When the user moves the mouse or clicks or releases the mouse
button, the DrawingArea (or other widget) under the
mouse may receive a MotionNotify, ButtonPress
or ButtonRelease event. But these events will arrive
only if the widget first requests to receive them by calling
the AddEvents method. Each of these events arrives with
an EventMotion or EventButton object
containing the current mouse position.
Here
is the red square program from above, extended to let the user drag
the square around with the mouse. It uses mouse event handlers to
achieve this. Each time the square's position changes, the program
calls QueueDraw. That causes a new Expose
event to arrive, and the OnExposeEvent handler redraws
the square at the new position.
Cairo uses device coordinates by default. This means that a
position passed to a Cairo method such as LineTo is
measured in absolute pixels. The position (50, 100) is 50 pixels to
the right of the upper left corner of the window, and is 100 pixels
below that corner.
But sometimes it is convenient to use a different coordinate
system for drawing. Cairo lets us define a transformation from
user coordinates to device coordinates. We can accomplish this
by calling the Translate and/or Scale
methods on a Cairo context. Translate causes user
coordinates to be translated linearly by a fixed offset, and Scale
will scale them linearly by fixed factors in each dimension.

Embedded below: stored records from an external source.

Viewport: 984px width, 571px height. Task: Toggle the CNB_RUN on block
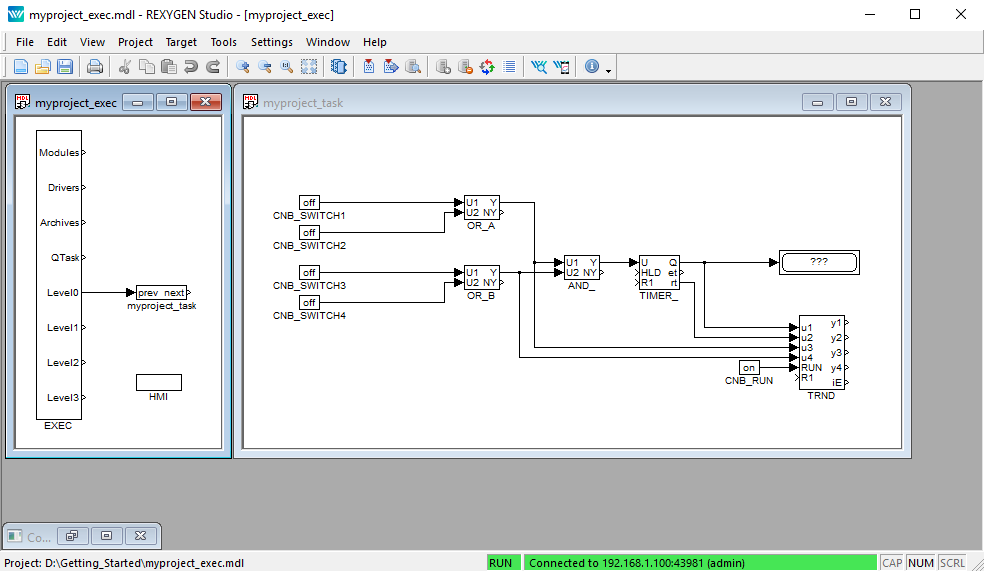(750, 368)
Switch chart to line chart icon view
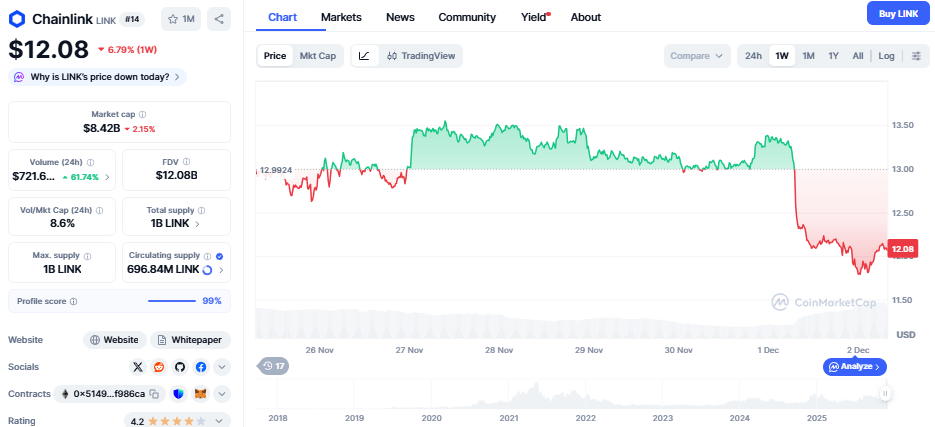 [364, 56]
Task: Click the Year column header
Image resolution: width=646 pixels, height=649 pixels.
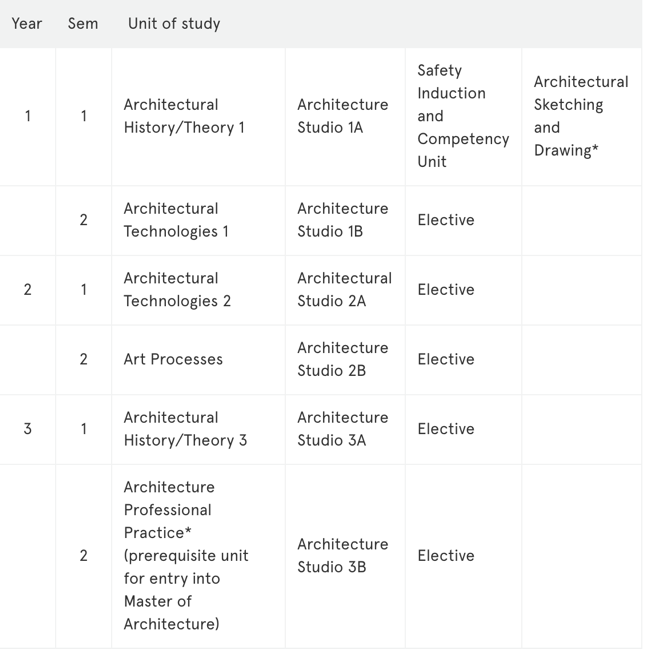Action: coord(27,23)
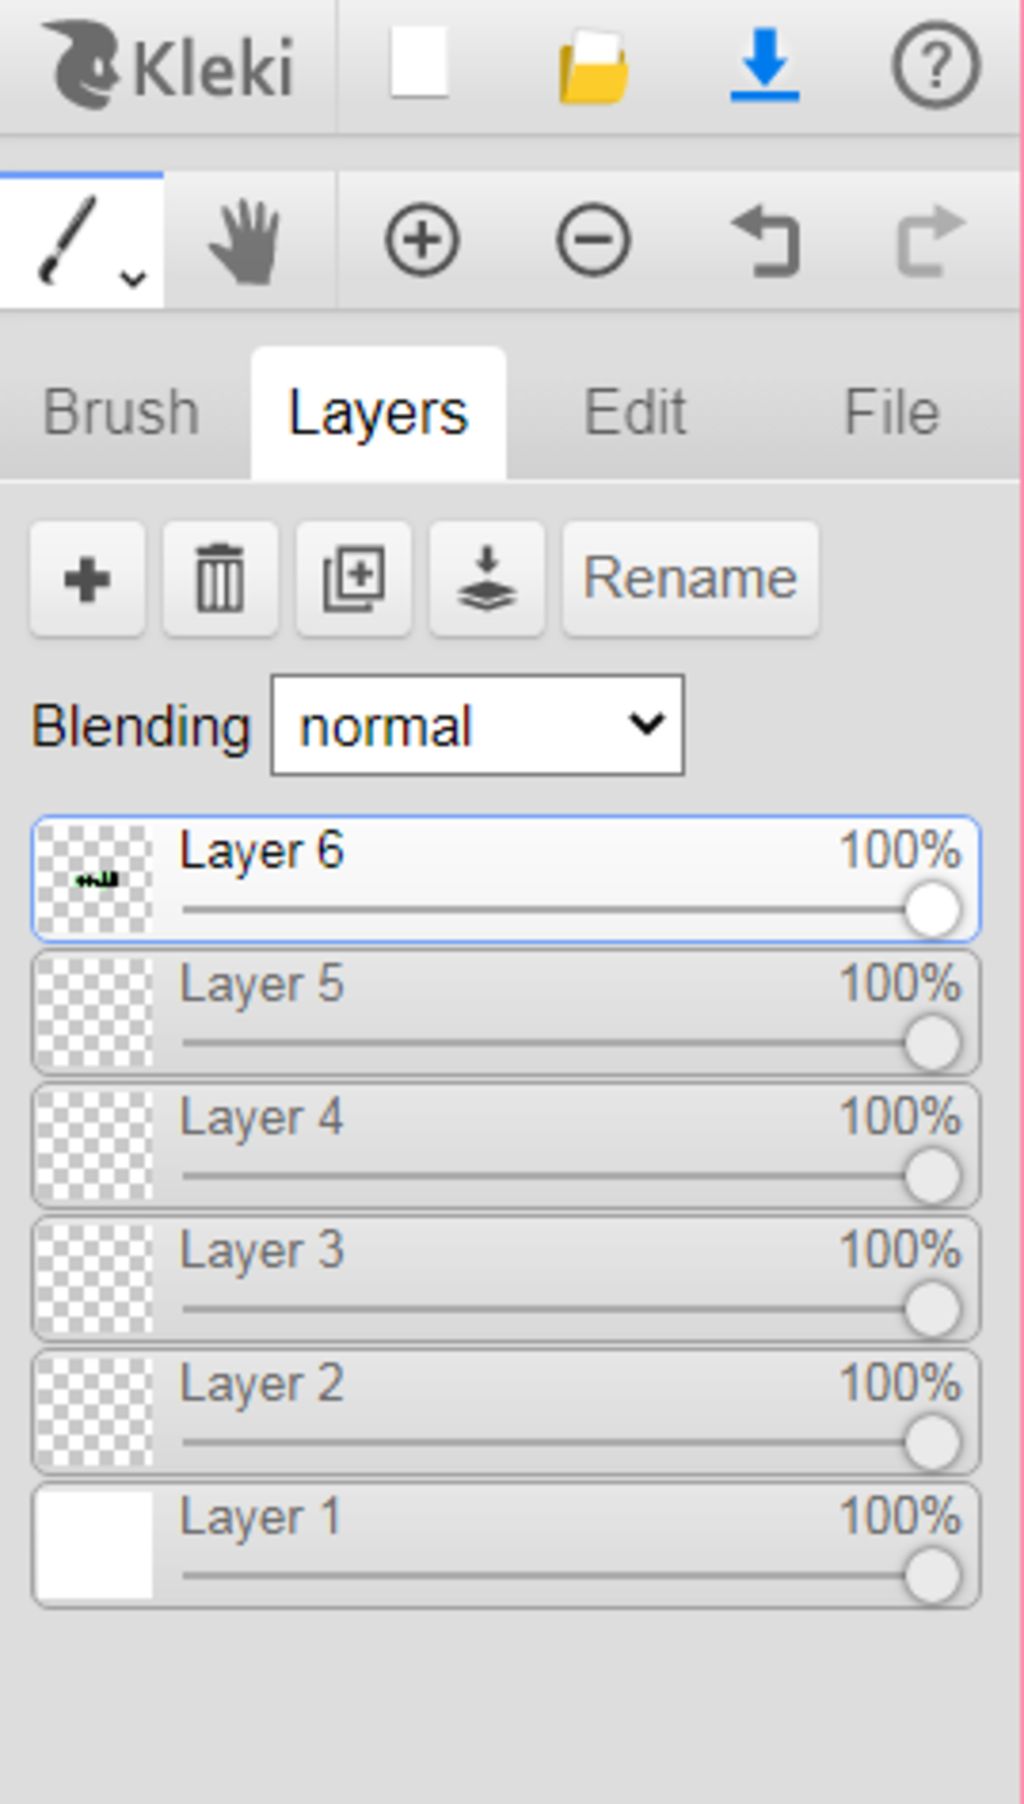This screenshot has height=1804, width=1024.
Task: Undo the last action
Action: click(x=765, y=240)
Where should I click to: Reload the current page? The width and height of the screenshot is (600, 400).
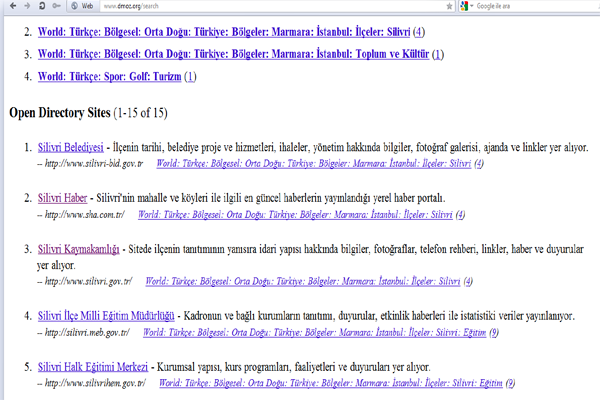tap(41, 5)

If you perform a series of calls to Translate and/or
Scale, the transformations are composed in such a way
that the last transformation is performed first. For example,
suppose that we make these calls:
Cairo.Context c = …; c.Translate(100, 100); c.Scale(2, 3) c.MoveTo(50, 50);
What position will this move to in device coordinates, i.e. in absolute pixels? The user coordinate (50, 50) is first scaled to (100, 150) and then translated to (200, 250), which is the resulting pixel position.
In the tutorial we saw two larger programs written using Gtk#: a Tic Tac Toe game and an Asteroids video game. These are well worth studying to help you become more familiar programming with Gtk#.